A
primeira pessoa que encontramos de volta à praia, ao cair da noite,
foi a nossa Bubulina, de sentinela diante do barracão. Quando
acendemos o lampião e vi seu rosto, fiquei assustando.
— Que
tem você, Madame Hortência? Está doente?
Desde
o instante em que luzia em seu espírito a grande esperança, o
casamento, nossa velha sereia perdera, toda a sua indefinível e
suspeita sedução.
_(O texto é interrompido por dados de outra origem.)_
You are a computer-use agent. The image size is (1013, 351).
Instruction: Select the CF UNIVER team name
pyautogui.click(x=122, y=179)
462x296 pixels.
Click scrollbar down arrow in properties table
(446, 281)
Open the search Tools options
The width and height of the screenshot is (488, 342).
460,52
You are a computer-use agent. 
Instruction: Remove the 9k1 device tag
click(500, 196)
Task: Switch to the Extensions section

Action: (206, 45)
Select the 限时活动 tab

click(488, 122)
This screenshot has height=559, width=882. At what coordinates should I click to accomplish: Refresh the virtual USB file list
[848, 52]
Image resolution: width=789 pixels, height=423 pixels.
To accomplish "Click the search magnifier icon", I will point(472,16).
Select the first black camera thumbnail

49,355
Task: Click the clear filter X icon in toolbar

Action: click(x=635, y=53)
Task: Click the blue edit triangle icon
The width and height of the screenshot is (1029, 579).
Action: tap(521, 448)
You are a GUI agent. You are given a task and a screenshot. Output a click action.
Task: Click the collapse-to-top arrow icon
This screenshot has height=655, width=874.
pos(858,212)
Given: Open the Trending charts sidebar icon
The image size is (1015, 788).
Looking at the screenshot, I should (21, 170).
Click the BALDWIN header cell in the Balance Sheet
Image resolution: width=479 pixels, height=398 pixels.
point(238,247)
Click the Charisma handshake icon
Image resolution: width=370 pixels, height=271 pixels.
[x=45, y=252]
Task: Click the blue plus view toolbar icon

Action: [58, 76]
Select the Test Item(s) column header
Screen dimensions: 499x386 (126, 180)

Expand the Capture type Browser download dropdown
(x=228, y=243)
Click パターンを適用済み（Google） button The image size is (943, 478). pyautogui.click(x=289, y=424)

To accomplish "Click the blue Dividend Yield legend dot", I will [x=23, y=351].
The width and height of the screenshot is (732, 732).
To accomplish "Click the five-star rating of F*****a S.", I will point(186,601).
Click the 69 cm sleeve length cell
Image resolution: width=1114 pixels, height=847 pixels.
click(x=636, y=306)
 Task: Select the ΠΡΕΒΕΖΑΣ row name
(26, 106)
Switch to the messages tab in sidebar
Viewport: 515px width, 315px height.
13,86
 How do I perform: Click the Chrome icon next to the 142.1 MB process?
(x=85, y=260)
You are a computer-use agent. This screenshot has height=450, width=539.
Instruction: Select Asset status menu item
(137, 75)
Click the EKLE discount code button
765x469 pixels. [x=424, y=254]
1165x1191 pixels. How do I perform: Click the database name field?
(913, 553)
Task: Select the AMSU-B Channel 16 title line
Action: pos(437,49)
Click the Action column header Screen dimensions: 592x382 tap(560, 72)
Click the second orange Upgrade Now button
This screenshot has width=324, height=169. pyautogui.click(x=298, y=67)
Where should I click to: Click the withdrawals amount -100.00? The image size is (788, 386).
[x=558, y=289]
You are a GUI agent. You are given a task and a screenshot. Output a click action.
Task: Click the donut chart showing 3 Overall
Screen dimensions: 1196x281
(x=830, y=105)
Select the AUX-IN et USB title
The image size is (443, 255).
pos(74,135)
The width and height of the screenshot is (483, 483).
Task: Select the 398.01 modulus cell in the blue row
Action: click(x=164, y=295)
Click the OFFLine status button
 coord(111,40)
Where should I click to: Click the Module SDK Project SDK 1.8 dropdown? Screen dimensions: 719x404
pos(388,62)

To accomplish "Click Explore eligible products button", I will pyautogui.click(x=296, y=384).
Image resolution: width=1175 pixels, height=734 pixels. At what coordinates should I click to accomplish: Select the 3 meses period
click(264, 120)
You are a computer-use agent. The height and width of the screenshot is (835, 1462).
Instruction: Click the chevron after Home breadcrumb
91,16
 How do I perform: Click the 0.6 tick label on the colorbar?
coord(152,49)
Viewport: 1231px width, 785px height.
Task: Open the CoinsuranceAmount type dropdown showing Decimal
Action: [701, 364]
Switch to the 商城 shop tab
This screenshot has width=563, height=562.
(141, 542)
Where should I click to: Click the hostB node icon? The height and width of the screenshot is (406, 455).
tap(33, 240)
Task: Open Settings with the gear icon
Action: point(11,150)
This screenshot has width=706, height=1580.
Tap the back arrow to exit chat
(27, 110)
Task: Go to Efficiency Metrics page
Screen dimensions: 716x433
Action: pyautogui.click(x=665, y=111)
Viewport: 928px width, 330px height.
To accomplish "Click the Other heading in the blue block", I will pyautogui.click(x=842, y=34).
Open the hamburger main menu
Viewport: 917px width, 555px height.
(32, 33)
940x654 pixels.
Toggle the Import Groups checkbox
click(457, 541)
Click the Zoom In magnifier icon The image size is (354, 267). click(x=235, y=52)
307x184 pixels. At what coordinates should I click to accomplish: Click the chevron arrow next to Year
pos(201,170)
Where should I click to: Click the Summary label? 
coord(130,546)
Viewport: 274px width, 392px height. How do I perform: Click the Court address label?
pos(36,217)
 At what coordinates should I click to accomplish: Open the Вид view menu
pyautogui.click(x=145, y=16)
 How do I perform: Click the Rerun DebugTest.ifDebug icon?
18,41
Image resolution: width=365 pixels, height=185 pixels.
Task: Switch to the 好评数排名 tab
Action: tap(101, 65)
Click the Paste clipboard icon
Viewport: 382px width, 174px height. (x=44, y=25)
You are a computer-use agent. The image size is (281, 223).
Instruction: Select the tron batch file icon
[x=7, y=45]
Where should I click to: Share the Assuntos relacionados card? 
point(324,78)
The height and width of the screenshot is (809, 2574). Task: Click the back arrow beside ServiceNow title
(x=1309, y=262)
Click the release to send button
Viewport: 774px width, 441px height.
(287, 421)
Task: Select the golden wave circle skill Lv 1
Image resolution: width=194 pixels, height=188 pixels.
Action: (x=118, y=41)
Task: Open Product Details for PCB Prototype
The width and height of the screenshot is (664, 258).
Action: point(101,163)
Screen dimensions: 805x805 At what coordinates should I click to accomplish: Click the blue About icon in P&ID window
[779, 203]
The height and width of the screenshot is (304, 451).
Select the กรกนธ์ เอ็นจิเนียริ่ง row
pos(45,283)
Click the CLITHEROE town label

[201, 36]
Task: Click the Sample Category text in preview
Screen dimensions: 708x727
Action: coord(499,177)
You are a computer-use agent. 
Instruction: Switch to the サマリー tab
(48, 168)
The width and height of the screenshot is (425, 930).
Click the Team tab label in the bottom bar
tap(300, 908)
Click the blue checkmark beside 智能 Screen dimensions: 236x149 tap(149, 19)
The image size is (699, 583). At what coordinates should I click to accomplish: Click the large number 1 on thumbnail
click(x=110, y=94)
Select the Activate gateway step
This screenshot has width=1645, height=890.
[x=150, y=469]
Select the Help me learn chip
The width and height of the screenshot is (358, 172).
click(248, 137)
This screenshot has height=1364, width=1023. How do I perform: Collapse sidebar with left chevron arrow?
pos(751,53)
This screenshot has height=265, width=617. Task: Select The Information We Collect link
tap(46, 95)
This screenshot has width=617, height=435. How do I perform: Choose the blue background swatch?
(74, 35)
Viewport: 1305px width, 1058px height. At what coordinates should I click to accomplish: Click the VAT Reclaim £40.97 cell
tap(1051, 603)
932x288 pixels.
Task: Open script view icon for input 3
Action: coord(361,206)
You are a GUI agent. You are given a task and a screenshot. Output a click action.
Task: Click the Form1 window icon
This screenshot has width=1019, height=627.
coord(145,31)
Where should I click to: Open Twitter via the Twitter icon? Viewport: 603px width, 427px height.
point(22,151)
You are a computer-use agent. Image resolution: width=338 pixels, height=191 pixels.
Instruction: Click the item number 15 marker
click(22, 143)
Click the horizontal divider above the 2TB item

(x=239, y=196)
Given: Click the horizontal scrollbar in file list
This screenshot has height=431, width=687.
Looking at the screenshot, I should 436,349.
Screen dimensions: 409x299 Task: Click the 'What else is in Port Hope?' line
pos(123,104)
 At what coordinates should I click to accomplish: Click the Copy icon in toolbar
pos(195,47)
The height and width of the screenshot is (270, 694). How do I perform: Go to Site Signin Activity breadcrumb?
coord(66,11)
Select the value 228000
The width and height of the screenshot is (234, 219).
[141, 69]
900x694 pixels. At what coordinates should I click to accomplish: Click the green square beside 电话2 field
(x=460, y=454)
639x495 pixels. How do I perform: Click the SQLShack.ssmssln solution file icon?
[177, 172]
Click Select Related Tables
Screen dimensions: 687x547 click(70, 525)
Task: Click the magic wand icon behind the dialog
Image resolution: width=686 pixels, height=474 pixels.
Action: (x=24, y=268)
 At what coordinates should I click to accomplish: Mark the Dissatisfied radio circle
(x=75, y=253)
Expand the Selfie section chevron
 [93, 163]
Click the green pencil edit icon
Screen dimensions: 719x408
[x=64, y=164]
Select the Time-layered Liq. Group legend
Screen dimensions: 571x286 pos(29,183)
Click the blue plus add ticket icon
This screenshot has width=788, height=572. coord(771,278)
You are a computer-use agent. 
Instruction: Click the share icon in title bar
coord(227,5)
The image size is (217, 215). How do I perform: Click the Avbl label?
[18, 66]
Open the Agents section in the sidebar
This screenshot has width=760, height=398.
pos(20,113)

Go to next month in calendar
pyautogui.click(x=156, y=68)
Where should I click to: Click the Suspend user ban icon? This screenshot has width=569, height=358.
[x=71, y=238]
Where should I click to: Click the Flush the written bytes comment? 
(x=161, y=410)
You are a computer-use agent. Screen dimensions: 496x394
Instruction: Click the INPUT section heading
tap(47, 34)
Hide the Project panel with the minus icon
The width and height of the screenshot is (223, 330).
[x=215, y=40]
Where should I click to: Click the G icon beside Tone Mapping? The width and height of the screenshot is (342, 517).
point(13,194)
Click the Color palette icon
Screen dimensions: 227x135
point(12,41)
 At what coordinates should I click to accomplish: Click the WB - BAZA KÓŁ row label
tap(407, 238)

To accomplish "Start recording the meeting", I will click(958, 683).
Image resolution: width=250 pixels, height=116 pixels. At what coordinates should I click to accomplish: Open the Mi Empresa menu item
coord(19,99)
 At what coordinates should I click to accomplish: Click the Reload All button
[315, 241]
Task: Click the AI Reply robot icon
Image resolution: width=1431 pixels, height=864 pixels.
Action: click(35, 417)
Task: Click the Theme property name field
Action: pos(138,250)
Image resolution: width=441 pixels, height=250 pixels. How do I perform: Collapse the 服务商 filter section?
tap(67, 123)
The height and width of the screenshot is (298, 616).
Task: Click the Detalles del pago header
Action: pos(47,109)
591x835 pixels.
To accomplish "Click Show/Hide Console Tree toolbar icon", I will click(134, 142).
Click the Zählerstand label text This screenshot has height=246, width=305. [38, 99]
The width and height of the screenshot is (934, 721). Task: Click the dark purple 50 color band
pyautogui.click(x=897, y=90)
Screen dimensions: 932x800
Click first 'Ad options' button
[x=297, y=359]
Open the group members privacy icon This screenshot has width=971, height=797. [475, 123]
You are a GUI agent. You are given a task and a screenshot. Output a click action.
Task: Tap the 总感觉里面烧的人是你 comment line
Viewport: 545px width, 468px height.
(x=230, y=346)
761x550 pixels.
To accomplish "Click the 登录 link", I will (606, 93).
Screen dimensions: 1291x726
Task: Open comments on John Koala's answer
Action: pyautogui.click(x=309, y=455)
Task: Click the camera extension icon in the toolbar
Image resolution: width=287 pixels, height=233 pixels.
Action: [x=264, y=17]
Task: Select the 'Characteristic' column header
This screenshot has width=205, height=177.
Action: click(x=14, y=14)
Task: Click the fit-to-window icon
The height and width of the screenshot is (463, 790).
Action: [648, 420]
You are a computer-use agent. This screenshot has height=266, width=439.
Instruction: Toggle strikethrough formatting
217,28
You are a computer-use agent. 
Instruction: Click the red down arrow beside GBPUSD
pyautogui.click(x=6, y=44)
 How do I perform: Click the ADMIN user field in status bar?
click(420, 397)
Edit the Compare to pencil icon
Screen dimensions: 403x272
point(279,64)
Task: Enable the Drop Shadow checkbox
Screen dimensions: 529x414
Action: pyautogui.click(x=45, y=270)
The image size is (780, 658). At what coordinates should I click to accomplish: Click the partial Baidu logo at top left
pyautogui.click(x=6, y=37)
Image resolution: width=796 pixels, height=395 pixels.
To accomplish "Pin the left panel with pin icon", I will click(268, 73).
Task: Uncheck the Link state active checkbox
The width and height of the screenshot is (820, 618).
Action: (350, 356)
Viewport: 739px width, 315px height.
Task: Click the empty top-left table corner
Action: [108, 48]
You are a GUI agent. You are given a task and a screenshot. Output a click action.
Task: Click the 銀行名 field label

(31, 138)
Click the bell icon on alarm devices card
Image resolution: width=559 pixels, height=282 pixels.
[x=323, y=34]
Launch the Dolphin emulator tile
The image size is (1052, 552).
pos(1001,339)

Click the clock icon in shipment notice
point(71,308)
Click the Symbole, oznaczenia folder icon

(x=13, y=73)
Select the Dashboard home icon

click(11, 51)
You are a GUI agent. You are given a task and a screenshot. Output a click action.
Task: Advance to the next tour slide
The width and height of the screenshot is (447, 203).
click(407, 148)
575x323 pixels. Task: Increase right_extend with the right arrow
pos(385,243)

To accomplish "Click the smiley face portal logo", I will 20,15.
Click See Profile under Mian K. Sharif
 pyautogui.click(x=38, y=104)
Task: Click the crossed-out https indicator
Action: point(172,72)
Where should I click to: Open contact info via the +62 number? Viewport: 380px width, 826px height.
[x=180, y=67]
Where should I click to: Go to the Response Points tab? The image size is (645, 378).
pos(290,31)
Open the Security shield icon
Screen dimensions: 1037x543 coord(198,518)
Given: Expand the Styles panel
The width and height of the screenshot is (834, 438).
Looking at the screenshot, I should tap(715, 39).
Esforçava-se por apagar todo o passado e deixava
de lado as vistosas plumas com que se tinha enfeitado, depenando
paxás, beis, almirantes. Queria apenas tornar se uma gralha séria e
correta. Uma mulher honesta. Não se pintava mais, não se fardava
mais, deixava-se levar.
Zorba
não abria a boca. Torcia nervosamente o bigode recém-pintado.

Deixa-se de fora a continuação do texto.